その回で、同級生の友達の1人がこう言った。「ショック・ウェーヴを、人目につかない少し離れた所から、ターゲットの人の心臓に目がけて発射することで、心臓発作を起こさせることができる。これなら原因は分からないし、完全犯罪は可能ではないか。」と。
僕は、正直に言えば、超音波を利用したこの方法にかなり感心をしたのを覚えている。その後、彼は有名国立大学の医学部に進み、それから、僕の卒業した、いわゆる最高学府と言われる大学の医学部に現在も勤務している。それは、ここだけの話。ちなみに僕の担当教官は、後にノーベル物理学賞を受賞した。チューターは、文部大臣になったけれど・・・(選挙をテレビで観てびっくり)。
さて、今日、パートナーが録画をしていた『ガリレオ』というドラマを観たのだけれど、全く同じような設定で驚いた。というか、最初の10分で理屈が分かってしまった。それが空気を媒介とするか、水を媒介とするかだけの違いはあったものの。

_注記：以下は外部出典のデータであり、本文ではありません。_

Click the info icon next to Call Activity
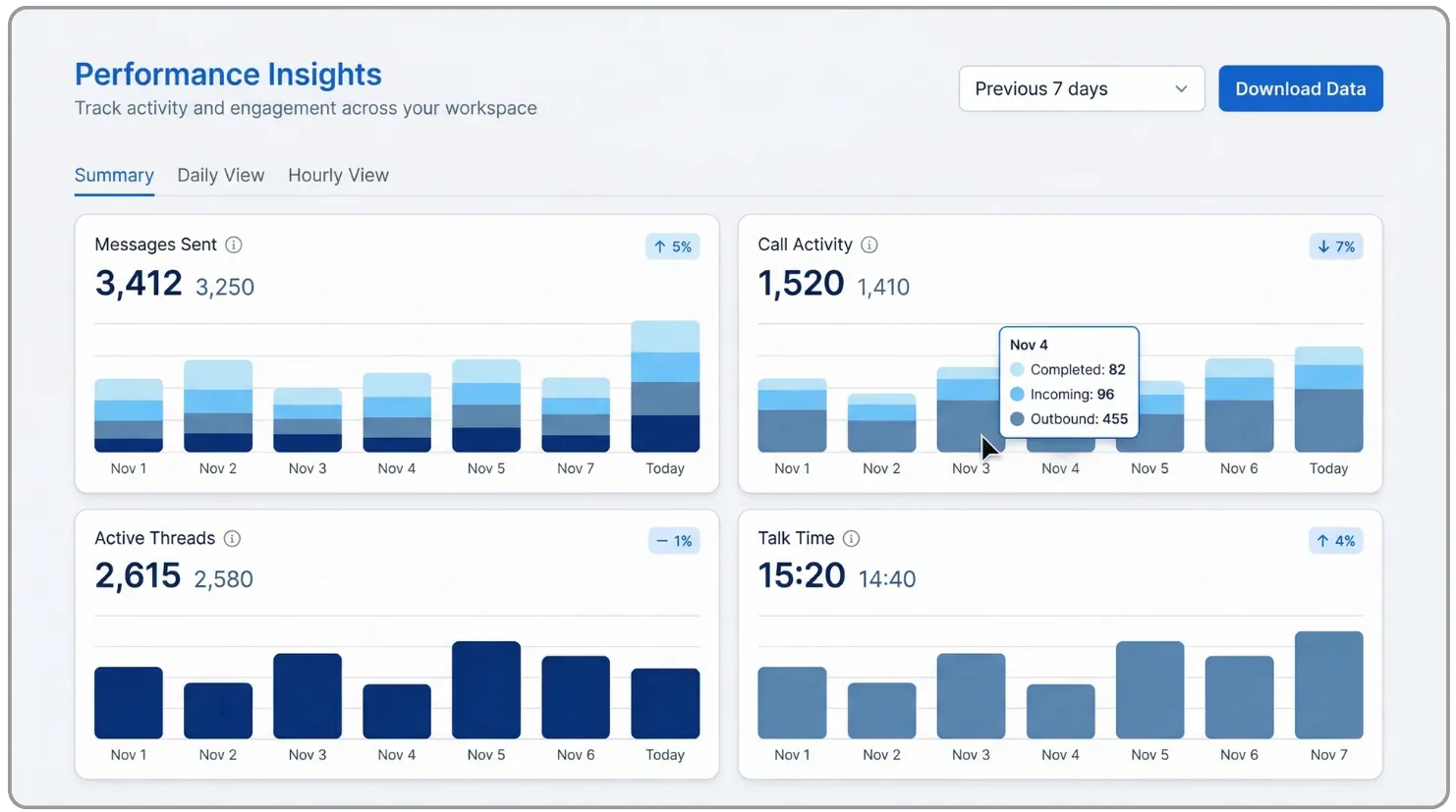The width and height of the screenshot is (1456, 812). (869, 244)
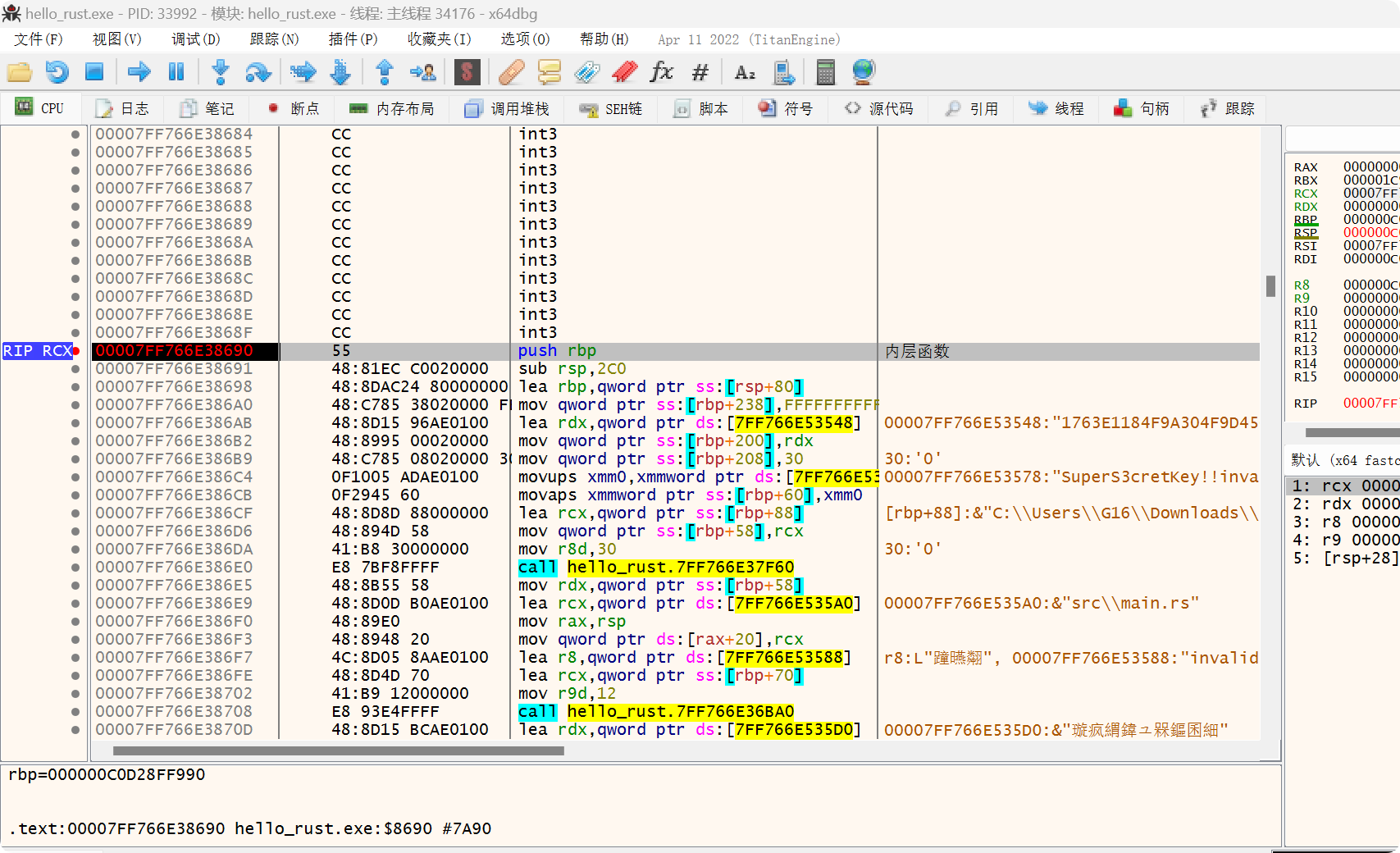Expand the 调试(D) debug menu
This screenshot has width=1400, height=853.
pyautogui.click(x=195, y=39)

『ガリレオ』はパートナーが気に入り、実は何度か観ている。その全ての回で、事件の鍵を早期に当てていたので、少しはパートナーも僕を見直してくれたかと思うけれど、理系の人間にとっては割と易しい謎解きのように思えた。分かりやすい理屈だ。福山雅治はかっこいいと思うし、変人と言われるのには同感もするのだけれど。
少し前に『博士の愛した数式』という小説が流行し、映画化もされた。小川洋子の原作も、そして寺尾聰主演の映画も観たのだけれど、これはこれで面白かった。きっと、藤原正彦先生のお話が良かったのではないかと思う。藤原先生も大学の先輩で、在学中からお名前はお聞きしていた。「品格」については何とも言えないのだけれど・・・
裏舞台を知っている元理系としては、若干物足りなさもあるのだけれど、でもその深層にある深い悩みにまで突っ込んでしまうと面白みも少なくなってしまうだろうから、初等の数論や物理学をテーマとして、多くの人々に関心を持ってもらうことはいいのだろうと思う。思えば僕も、カール・セイガンの『コスモス』という番組を中学生の頃に観てから、宇宙論の世界にのめり込んだ少年だったのだから。
セレブとか、バリューとか、お金をいかに稼ぐか、みたいな現実的な番組よりは格段に面白いと思うけれど、実際の所、やっぱり役者(福山雅治)によるところも多いのかな、とも思う。それはそれでいいとは思う。望むらくは、それで数学や物理学へ興味を持って進んでくれる少年少女たちが増えてくれることを祈るばかりだ。僕は、それで理系に進んだことを後悔していない。